Other drivers picked up work delivering food, through Uber Eats or DoorDash, said Kerry Harwin, communications director for Drivers Union, a local labor-backed drivers’ group. It may not have been enough to recoup all of their lost income, but with Seattle’s new minimum wage — which guarantees drivers $1.38 per mile, 59 cents per minute and a per-trip minimum of $5.17 — it could come close.
Gahayr, who lives in Tukwila and works to support his 2-year-old son, couldn’t make food delivery pencil out. Besides, he hated running around apartment buildings looking for whoever ordered a coffee. Earning less income was never an option. The trade-off, then, is longer hours.
Seattle lags behind
Uber and Lyft face headwinds. The stock prices of both have plummeted as investors pull back and the companies grapple with supply and demand. Uber CEO Dara Khosrowshahi warned of a tighter period ahead for the company in a memo to staff. Lyft also forecast slowed hiring and budget cuts for the company.
At the same time, gas prices have cut into driver margins. The companies have added a surcharge, increasing the cost of trips, which are as high as they’ve ever been.
The issues facing the two companies appear to be distilled in Seattle.

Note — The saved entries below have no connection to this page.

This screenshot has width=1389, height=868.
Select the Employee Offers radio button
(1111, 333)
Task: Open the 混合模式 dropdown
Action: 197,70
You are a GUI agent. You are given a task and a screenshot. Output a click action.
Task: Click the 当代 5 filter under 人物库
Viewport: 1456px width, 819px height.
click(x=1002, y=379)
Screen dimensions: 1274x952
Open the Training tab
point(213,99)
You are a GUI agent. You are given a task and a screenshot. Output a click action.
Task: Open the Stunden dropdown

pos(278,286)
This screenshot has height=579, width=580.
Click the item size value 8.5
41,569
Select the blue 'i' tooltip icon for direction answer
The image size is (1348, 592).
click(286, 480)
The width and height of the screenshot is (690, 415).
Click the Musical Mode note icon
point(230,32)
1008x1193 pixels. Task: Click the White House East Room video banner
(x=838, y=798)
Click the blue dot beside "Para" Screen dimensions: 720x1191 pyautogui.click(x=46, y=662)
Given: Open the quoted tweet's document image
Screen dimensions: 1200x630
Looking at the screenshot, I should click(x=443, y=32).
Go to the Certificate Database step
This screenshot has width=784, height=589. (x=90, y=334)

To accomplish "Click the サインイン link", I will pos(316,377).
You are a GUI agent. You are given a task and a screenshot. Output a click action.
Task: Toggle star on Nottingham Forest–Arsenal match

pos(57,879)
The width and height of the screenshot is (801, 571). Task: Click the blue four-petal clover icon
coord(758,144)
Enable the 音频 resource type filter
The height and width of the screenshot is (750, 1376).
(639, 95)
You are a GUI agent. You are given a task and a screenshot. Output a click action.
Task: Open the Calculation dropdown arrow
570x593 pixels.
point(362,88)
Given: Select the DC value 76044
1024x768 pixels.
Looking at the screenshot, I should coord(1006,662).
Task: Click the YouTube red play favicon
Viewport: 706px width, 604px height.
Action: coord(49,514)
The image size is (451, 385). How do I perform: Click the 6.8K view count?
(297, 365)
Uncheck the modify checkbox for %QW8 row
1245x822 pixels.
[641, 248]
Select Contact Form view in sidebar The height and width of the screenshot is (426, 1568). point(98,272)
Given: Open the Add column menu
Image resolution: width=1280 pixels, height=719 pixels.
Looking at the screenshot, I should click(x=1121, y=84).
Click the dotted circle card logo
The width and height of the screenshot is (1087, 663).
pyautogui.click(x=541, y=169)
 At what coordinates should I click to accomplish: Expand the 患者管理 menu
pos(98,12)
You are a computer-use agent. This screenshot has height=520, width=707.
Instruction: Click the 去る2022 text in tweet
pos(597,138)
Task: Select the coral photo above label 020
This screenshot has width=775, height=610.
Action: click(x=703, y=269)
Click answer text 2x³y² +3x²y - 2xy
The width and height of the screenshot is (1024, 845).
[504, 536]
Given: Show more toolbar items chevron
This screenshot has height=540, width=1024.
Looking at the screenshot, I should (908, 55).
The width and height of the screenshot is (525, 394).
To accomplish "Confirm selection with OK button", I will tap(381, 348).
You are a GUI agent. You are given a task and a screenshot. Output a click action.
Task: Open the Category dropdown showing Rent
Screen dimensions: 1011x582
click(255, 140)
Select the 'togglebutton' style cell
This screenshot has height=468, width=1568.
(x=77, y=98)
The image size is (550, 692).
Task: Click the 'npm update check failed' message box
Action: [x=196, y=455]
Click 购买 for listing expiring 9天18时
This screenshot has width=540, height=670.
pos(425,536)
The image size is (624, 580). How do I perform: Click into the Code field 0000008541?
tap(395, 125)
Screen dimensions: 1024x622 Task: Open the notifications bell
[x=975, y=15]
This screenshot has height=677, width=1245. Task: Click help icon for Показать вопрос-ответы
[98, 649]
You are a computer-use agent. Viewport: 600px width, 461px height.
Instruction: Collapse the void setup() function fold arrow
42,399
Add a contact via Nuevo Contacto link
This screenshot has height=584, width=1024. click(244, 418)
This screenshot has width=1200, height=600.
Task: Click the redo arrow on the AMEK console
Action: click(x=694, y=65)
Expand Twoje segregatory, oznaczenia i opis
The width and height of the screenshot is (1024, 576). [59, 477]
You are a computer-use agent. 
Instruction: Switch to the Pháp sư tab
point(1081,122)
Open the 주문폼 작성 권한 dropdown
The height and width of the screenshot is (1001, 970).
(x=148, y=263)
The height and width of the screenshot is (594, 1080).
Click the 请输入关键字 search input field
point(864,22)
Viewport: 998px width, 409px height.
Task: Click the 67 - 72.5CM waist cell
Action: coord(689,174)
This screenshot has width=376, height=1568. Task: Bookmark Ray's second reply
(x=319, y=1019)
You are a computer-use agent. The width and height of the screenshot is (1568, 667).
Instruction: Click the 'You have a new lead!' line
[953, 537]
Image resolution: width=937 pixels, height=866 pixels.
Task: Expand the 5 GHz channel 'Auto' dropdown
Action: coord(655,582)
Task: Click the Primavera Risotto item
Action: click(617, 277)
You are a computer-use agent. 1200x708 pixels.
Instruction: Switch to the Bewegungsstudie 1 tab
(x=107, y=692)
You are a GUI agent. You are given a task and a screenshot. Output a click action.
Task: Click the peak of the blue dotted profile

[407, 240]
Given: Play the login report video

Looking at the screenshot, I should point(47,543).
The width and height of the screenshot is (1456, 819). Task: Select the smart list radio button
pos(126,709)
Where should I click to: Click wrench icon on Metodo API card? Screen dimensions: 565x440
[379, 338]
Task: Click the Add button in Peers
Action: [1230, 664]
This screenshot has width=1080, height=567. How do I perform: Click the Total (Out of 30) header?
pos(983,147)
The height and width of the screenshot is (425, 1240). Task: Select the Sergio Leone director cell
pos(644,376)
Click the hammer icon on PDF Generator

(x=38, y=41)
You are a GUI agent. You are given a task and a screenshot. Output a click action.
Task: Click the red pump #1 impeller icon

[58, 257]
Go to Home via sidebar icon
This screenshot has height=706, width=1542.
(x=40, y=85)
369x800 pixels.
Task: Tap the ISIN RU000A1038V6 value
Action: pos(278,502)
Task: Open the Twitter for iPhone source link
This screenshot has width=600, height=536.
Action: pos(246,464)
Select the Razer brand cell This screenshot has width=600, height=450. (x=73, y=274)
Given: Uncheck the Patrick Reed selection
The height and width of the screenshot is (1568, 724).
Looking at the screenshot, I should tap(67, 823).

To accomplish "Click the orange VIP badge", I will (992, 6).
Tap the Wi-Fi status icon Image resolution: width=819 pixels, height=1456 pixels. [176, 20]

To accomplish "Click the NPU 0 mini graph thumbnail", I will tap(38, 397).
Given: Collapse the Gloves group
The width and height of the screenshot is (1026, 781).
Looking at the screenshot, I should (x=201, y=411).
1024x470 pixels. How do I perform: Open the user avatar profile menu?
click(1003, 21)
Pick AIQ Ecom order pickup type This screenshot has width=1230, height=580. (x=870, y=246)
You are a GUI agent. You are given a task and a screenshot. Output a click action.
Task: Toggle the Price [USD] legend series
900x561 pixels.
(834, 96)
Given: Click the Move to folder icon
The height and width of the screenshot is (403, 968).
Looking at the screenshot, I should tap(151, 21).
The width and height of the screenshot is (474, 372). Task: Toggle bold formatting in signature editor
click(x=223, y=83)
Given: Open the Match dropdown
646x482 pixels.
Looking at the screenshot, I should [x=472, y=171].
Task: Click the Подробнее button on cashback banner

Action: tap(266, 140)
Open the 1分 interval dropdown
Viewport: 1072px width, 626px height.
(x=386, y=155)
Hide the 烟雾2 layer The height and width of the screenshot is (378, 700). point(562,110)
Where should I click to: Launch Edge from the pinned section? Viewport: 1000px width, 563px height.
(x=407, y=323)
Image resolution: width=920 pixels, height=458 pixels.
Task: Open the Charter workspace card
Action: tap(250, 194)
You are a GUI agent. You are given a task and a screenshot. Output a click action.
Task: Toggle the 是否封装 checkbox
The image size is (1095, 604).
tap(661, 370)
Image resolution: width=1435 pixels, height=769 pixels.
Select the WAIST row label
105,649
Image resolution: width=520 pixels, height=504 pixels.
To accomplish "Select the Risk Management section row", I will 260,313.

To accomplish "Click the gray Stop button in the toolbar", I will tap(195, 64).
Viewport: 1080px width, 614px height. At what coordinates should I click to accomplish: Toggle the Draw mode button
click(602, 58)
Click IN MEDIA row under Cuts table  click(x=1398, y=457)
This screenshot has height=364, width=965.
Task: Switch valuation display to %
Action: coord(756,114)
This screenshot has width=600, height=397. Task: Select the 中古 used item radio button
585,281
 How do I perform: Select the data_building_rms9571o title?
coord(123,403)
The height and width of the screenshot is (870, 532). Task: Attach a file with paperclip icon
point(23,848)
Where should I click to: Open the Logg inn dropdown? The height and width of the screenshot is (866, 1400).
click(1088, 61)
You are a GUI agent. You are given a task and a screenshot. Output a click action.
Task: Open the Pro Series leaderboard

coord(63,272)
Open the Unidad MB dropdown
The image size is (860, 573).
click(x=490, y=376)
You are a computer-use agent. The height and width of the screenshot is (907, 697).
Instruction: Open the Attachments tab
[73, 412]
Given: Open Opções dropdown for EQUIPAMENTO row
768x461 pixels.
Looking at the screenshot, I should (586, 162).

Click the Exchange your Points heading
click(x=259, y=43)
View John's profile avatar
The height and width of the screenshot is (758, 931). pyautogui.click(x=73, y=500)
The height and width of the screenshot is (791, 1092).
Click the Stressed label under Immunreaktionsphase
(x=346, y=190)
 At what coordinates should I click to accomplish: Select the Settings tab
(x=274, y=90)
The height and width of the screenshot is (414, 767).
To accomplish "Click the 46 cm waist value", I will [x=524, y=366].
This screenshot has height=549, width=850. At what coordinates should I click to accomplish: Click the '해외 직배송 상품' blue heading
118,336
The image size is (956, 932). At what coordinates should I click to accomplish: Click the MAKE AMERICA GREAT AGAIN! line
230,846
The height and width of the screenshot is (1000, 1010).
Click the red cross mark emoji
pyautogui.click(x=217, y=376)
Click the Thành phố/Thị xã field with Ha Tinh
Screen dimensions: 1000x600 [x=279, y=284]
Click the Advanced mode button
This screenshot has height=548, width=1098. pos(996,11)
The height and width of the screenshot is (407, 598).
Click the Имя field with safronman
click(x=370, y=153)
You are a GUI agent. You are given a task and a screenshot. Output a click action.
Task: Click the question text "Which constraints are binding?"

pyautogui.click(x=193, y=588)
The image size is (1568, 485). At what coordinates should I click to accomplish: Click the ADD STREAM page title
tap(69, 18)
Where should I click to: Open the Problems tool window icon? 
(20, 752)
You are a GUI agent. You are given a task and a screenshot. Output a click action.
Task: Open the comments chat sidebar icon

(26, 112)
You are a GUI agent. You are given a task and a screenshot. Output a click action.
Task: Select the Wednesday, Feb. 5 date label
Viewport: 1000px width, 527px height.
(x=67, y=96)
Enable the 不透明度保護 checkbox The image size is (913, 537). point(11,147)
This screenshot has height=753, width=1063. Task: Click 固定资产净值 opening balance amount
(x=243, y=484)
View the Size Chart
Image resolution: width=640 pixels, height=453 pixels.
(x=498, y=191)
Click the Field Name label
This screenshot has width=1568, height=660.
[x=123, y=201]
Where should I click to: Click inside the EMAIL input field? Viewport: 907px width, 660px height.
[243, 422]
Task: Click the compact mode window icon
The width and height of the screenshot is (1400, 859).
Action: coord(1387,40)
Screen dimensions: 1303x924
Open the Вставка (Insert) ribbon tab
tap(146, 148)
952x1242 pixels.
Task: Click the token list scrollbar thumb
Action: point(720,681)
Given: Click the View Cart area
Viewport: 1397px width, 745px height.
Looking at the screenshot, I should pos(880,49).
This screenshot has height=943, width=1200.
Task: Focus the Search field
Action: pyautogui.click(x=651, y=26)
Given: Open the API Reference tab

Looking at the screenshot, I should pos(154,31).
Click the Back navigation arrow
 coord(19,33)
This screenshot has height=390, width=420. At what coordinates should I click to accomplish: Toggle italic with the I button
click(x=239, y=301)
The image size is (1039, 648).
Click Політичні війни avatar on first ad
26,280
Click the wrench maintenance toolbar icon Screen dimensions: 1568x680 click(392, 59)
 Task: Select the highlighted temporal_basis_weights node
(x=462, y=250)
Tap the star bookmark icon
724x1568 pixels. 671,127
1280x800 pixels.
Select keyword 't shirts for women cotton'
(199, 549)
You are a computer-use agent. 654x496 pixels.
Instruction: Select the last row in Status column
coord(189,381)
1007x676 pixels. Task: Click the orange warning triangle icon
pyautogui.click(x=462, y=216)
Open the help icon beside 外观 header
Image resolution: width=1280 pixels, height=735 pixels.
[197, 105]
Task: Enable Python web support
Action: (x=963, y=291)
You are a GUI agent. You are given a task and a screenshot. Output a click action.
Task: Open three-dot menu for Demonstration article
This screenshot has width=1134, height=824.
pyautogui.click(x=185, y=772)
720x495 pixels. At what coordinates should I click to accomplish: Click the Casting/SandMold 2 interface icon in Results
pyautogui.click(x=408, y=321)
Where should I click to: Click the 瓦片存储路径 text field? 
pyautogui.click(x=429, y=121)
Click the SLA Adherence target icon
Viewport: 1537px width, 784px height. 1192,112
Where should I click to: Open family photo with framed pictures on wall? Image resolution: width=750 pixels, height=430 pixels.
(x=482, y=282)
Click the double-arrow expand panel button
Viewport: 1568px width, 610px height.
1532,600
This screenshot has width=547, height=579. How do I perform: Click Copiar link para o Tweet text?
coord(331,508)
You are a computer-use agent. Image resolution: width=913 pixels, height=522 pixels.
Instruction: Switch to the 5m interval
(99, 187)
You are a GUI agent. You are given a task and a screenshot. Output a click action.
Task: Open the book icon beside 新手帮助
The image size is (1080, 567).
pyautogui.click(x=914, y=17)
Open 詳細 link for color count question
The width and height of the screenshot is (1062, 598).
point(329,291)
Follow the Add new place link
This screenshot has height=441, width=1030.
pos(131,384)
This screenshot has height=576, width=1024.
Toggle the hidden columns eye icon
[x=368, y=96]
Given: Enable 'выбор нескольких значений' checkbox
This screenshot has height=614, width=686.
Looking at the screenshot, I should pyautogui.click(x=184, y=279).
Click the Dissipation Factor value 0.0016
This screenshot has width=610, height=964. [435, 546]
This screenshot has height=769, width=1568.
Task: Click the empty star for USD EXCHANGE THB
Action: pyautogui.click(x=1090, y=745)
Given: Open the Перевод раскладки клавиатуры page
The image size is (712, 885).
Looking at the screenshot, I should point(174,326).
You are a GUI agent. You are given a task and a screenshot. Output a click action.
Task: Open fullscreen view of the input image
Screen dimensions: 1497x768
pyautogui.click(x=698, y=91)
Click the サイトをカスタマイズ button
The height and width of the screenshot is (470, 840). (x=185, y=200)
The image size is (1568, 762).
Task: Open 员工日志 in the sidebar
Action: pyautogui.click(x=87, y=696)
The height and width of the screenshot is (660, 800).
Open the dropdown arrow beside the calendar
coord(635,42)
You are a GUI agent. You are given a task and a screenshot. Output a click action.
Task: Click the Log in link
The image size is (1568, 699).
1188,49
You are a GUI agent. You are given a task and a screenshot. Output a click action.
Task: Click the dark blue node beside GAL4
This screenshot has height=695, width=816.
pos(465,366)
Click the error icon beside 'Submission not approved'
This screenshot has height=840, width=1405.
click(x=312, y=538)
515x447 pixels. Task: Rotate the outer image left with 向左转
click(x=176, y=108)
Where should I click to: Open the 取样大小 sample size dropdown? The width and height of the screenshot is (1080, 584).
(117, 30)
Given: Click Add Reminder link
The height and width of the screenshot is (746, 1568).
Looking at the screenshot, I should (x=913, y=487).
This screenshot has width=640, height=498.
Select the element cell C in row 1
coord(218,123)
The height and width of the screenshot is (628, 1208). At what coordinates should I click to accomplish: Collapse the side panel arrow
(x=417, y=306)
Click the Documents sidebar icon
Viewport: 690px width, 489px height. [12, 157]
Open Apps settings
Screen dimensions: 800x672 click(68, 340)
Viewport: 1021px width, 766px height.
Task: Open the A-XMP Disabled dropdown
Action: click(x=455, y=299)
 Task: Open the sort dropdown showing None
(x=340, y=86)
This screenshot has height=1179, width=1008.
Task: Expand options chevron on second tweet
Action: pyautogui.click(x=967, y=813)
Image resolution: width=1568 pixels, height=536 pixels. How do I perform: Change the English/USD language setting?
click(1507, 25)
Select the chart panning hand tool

MacKenzie of the UW said he was surprised that Seattle trip numbers are as low as they are, but pointed out that the city has been among the most cautious when it comes to COVID restrictions.
“I wonder how many people are still either avoiding Uber and Lyft because it’s a shared vehicle space, or simply they’re avoiding the places that they would commonly go when using Uber and Lyft,” he said.
Wolfe, of Drive Forward, echoed the argument from the companies, that Seattle’s new minimum wage for drivers has further depressed ridership.
“If the rest of the county is closer to 70% [of pre-pandemic ridership] but Seattle’s at 45, the only difference is Fare Share,” the name of the Seattle minimum wage law, he said.
MacKenzie said that’s a possible explanation but couldn’t say definitively Fare Share was to blame. Ridership on King County Metro buses correlates closely to the number of trips with Uber and Lyft; boardings in April 2022 were around 50% of boardings in April 2019.
Harwin said the minimum wage will be a net benefit, because driver earnings are buoyed by law.
“There’s more resiliency because drivers are able to make more than what they used to,” he said.
Gahayr recently started school to pursue a career in technical engineering, but put his education on pause as he spent more time on the road.
Lately, he’s considered finding a salaried job, maybe in the world of affordable housing. But he hasn’t put in any applications yet. “I haven’t fixed my résumé,” he said. “Like I said, I can’t find the time because I have to always drive.”